I guess most people have pretty clear “I want to spend time with this person for the purpose of [friendship/banging/romance/whatever]” categories. If you treat a person in a totally different way depending on whether you want to be friends with them or have a romantic relationship with them, then I can see deliberately using the friendship angle as a plot to gradually move in on another angle.
But to me - the same reasons you’d want to be with a person romantically (except pure physical attraction, but I’ve never sought a relationship solely or primarily on that basis) are the reasons you’d want a friendship with them. You find them interesting, your personalities mesh, you enjoy time you spend with them, etc. In that case I could see a friendship or romantic relationship forming along similar lines.
It’s a way to deal with insecurity, and it happens in steps.
If you are lucky you snap out of it before it gets to far. If she is lucky she can see through your crap and not let you sabotage her relationships or rub her nose in her mistakes(we all make them). Things get ugly when you use her mistakes and breakups to convince her that she has a problem.

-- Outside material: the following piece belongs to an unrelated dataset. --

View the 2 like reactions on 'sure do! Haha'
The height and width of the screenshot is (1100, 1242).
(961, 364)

At the big issue is this pattern is re framing your insecurities into the other persons faults.
Jonathan
The problem with the “nice guy” in the comic is that he’s insincere. He doesn’t really want to be her ‘friend’. He’s planning to prey on her insecurities. The humour comes from the fact that he is carefully explaining this (which is something, of course, directly contrary to insincerity).

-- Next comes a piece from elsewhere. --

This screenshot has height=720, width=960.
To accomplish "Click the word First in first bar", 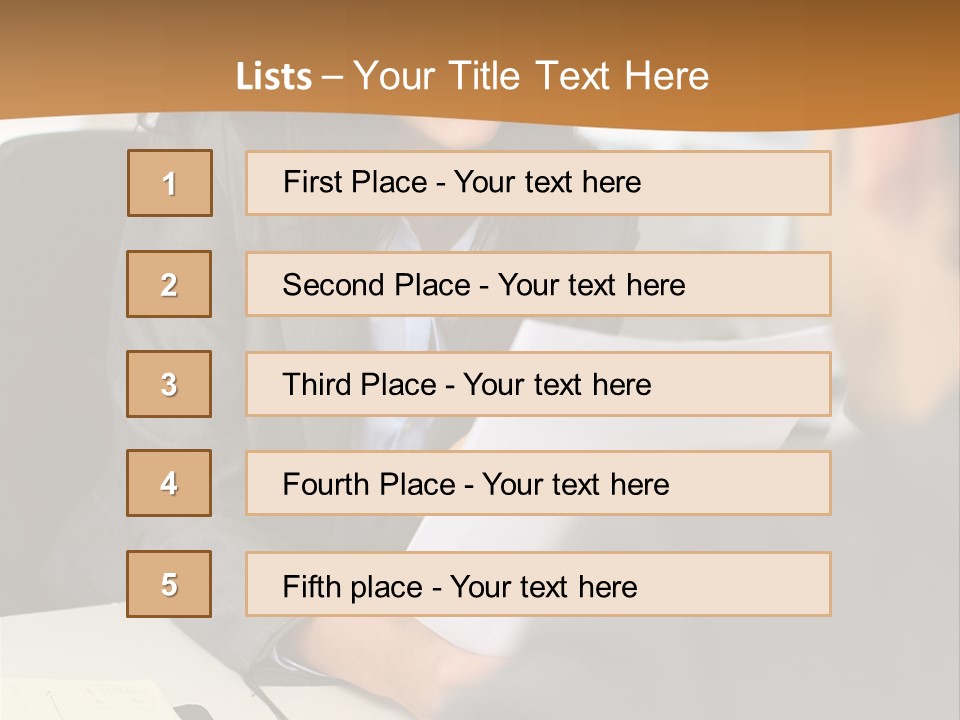I will coord(307,182).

The reason it raises hackles, I think, is that it is easy to read into it an implication that all platonic friendships are similarly insincere, which is something that some people definitely believe to be the case (but which I very strongly believe isn’t true).
I suspect many people cringing at the comic were/are not, in point of fact, like the fellow in the comic, but rather had mixed motives in a friendship - maybe were friends with someone and also lusted after them. That is different again.
The message in the comic is correct: don’t be friends with a girl that you’re interested in.